Lines from the beginning of the entries up to and including the one with "Screen dimensions: 274x486" must be duplicated word for word; leave out all others.

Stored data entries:
■ ■ ■ ■ ■

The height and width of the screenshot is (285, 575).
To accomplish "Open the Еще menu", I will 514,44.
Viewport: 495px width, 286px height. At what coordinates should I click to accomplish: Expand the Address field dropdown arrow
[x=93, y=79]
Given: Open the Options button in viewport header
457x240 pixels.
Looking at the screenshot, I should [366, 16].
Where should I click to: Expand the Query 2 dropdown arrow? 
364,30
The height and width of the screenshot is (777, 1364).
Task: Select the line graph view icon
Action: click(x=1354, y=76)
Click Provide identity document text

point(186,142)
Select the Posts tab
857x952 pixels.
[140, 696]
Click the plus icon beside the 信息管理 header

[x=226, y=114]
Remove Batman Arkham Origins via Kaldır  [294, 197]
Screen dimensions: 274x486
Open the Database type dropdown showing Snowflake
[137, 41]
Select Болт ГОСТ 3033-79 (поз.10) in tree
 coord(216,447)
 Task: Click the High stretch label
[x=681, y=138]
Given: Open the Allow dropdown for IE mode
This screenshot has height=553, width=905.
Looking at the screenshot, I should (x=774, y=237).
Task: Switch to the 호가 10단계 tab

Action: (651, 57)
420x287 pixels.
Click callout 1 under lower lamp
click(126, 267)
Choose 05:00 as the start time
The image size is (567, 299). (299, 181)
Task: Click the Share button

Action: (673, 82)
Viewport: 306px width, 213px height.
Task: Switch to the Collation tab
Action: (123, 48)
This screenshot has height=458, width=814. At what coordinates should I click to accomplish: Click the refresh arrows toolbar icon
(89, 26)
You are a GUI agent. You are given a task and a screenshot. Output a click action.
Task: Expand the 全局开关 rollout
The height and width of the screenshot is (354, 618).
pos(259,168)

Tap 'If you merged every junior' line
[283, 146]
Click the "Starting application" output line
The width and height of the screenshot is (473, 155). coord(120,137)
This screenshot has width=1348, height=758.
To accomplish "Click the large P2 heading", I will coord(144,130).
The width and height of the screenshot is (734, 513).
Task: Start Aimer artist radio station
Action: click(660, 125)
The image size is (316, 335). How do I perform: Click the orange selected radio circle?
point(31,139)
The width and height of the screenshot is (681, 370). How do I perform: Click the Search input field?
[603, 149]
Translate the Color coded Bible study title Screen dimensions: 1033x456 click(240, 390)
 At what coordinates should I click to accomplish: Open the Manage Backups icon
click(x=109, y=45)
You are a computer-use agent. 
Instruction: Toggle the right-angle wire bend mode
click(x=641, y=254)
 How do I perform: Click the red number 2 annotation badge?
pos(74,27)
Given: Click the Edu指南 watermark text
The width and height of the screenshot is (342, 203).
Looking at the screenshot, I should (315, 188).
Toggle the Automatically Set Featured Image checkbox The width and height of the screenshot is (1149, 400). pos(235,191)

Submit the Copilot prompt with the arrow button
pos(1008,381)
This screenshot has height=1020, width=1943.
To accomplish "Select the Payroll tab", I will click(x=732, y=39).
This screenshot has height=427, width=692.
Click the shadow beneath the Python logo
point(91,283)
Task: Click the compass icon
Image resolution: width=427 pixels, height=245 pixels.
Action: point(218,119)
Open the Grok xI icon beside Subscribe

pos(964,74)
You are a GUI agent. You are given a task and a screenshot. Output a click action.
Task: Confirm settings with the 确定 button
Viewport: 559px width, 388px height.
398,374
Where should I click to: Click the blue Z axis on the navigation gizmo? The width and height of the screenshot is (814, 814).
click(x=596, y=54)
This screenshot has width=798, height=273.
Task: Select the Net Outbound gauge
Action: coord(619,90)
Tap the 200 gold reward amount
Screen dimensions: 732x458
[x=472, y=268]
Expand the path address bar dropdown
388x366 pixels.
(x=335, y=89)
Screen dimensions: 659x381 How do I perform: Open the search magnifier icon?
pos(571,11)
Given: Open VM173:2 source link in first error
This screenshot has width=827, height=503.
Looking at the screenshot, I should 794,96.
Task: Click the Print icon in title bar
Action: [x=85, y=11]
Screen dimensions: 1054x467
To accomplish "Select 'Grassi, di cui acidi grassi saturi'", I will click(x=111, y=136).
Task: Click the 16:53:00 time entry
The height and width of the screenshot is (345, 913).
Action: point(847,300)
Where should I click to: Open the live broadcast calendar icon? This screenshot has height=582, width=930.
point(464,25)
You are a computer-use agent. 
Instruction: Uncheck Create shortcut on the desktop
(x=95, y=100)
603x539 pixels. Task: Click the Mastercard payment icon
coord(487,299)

■ ■ ■ ■ ■

▸ TASK ANSWER
The height and width of the screenshot is (285, 575).
To accomplish "Open the Еще menu", I will 514,44.
Viewport: 495px width, 286px height. At what coordinates should I click to accomplish: Expand the Address field dropdown arrow
[x=93, y=79]
Given: Open the Options button in viewport header
457x240 pixels.
Looking at the screenshot, I should [366, 16].
Where should I click to: Expand the Query 2 dropdown arrow? 
364,30
The height and width of the screenshot is (777, 1364).
Task: Select the line graph view icon
Action: click(x=1354, y=76)
Click Provide identity document text

point(186,142)
Select the Posts tab
857x952 pixels.
[140, 696]
Click the plus icon beside the 信息管理 header

[x=226, y=114]
Remove Batman Arkham Origins via Kaldır  [294, 197]
Screen dimensions: 274x486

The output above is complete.